The reliability of the Fitabase/Bellabeat data is overall moderate, with several limitations.

1.1 Strengths

  • Data collected from real devices (Fitbit), therefore objective measurements: no self-reporting.
  • Consistent timestamping across the minute-by-minute, hourly and daily files.
  • No critical missing values in time columns and user identifiers.
  • Rich granularity: minute, hour, day → suitable for time-series analysis and pattern detection.

1.2 Weaknesses

  • Very small sample: only 30 users, which strongly limits generalizability.
  • Uneven distribution of user contributions: some users provide a lot of heart-rate data, others almost none (e.g. heartrate_seconds_merged).
  • Imbalance in some metrics:
    • minuteMETsNarrow_merged: extremely skewed distribution;
    • weightLogInfo_merged: very low coverage → potential bias.
  • Data collected over a short period (31 days) → no annual seasonality.

Reliability conclusion – Sufficient for an educational exploratory project, not strong enough to support robust market research recommendations.


2 Originality (Uniqueness / analytical value)

2.1 What the data allows us to analyse

  • Circadian patterns thanks to the minute- and hour-level files.
  • Global behavioural analysis: activity, sleep, calories, heart rate.
  • Multi-granularity combination → rare and valuable for modelling a typical day.
  • Possibility to reconstruct a complete user journey:
    • sleep → wake-up;
    • activity / intensity → calories → METs → daily behaviour.

2.2 Limitations

  • No socio-demographic variables → no profile-based analyses (age, gender, generalizable BMI, etc.).

Originality conclusion – The diversity of detail levels is the main strength of this dataset.


3 Comprehensiveness (Coverage / functional scope)

3.1 Analytical coverage provided by the 11 files

Area Coverage level Comment
Daily activity High dailyActivity, dailyIntensities, dailySteps → complete global view.
Hourly activity Very high hourlyCalories, hourlyIntensities, hourlySteps → robust circadian analyses.
Minute-level activity Very high Fine granularity for modelling or detecting activity peaks.
Calories / energy expenditure High minuteCaloriesNarrow + hourlyCalories → consistent measurement over time.
METs (physiological intensity) High Rare metric but highly skewed.
Sleep Moderate minuteSleep_merged → good level of detail but no sleep stages.
Heart rate Low heartrate_seconds_merged incomplete depending on the user.
Weight / BMI Very low weightLogInfo_merged almost unusable for global analyses.

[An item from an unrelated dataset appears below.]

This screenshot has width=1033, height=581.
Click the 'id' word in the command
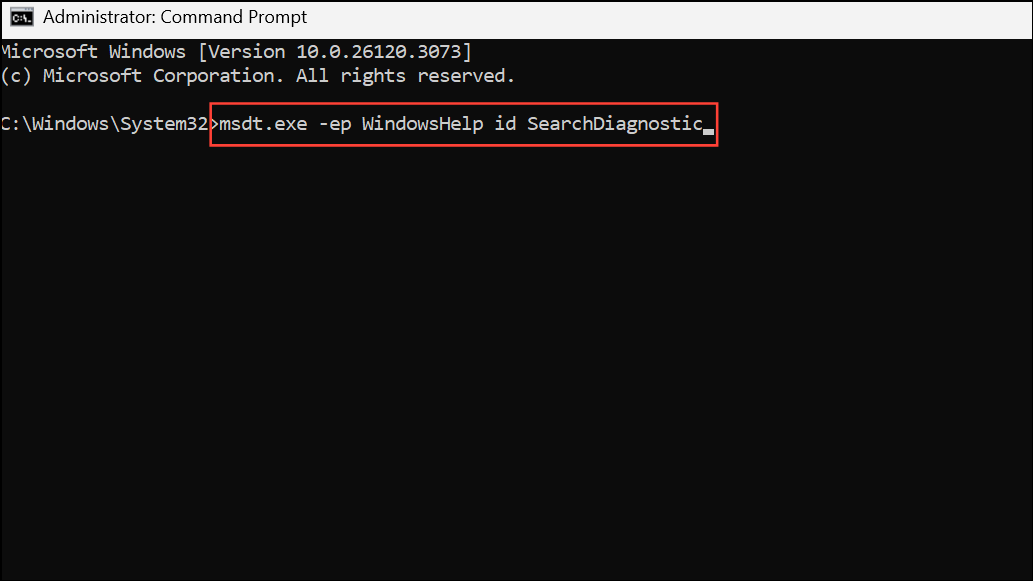point(505,124)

3.2 Temporal comprehensiveness

  • 31 days → sufficient for:
    • daily patterns;
    • behavioural clustering;
    • habit quantification.
  • Insufficient for:
    • seasonality;
    • long-term behaviour change.

Comprehensiveness conclusion – High for activity, moderate for sleep, low for heart rate and weight/BMI.

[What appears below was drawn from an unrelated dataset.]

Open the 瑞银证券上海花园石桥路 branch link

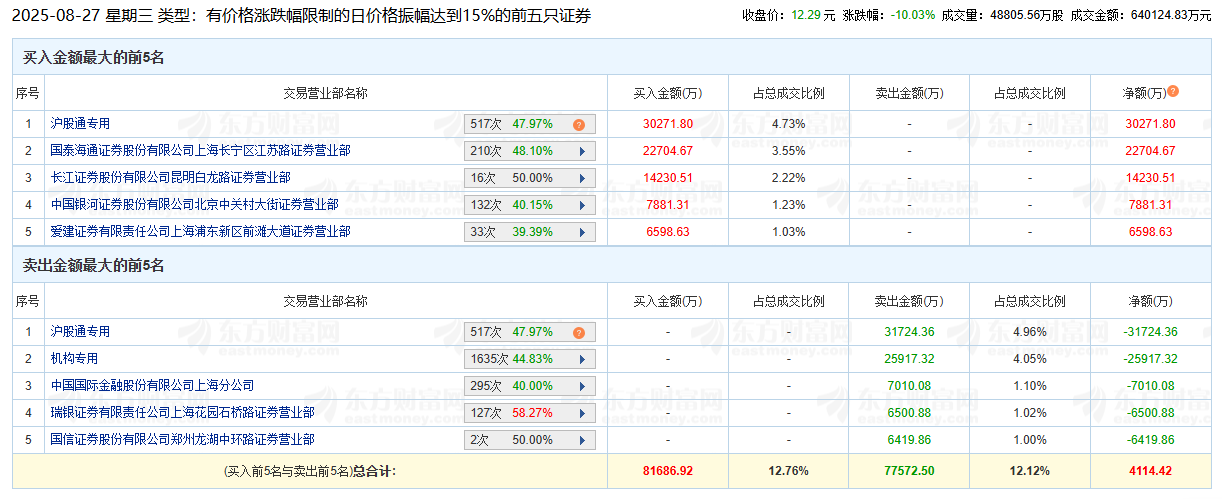click(182, 412)
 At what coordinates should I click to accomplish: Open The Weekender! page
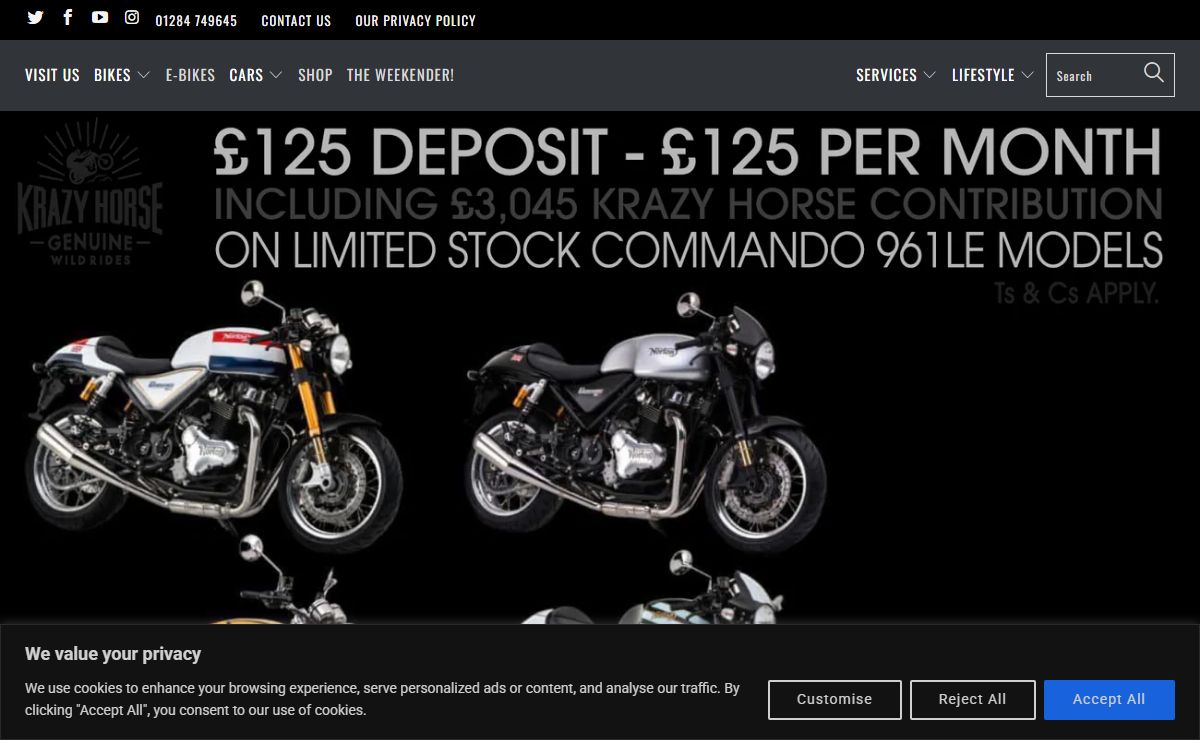click(x=400, y=75)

4 Citation (Documentation / traceability / reproducibility)

4.1 Strengths

  • Clearly named files.
  • Homogeneous columns across files (Id, dateTime, value).
  • Fitabase documentation is publicly available.

4.2 Weaknesses

  • No metadata embedded in the files.
  • No device identifiers → loss of contextual information.
  • No complete official README.

Citation conclusion – Intrinsically weak at the raw file level; improved only through project documentation.


5 Currency (Data recency)

The data dates back to 2016.

5.1 Consequences

  • 2016 Fitbit devices → significant technological bias.
  • Health guidelines, activity recommendations and intensity classifications have evolved since then.
  • User behaviour has changed (more smartphone integration, more modern sensors).

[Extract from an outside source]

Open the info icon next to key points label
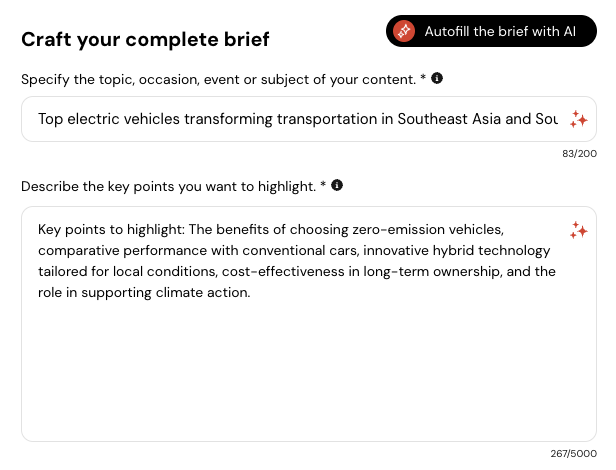This screenshot has width=616, height=470. [x=337, y=185]
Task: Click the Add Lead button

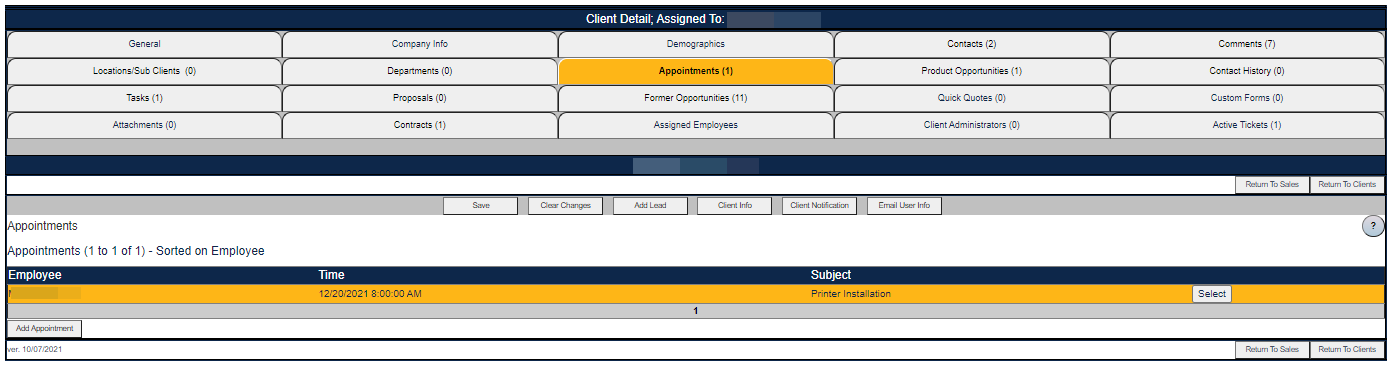Action: [x=650, y=206]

Currency conclusion – Weak for operational decision-making, but adequate for an academic or training-oriented analytics project.


Final ROCCC Summary

5.2 Strengths

  • Exceptionally rich granularity (minute → hour → day).
  • Temporal consistency.
  • Real, non self-reported data.
  • High potential for behavioural analysis and segmentation.
  • Dataset well-suited for practising EDA, cleaning, profiling, clustering and circadian analysis.

5.3 Weaknesses

  • Sample size too small (30 users → low statistical reliability).
  • Old data (2016).
  • Strongly skewed distributions for METs, intensity and minute-level calories.
  • No demographic variables.

5.4 Overall conclusion

The 11 Bellabeat files provide an excellent learning ground for data analytics: profiling, EDA, quality checks, ETL integration, visualisation, segmentation, and building an analytical narrative.

However, they are too limited for real-world decision-making, mainly because of:

  • the small sample size;
  • the lack of user diversity;
  • the age of the data.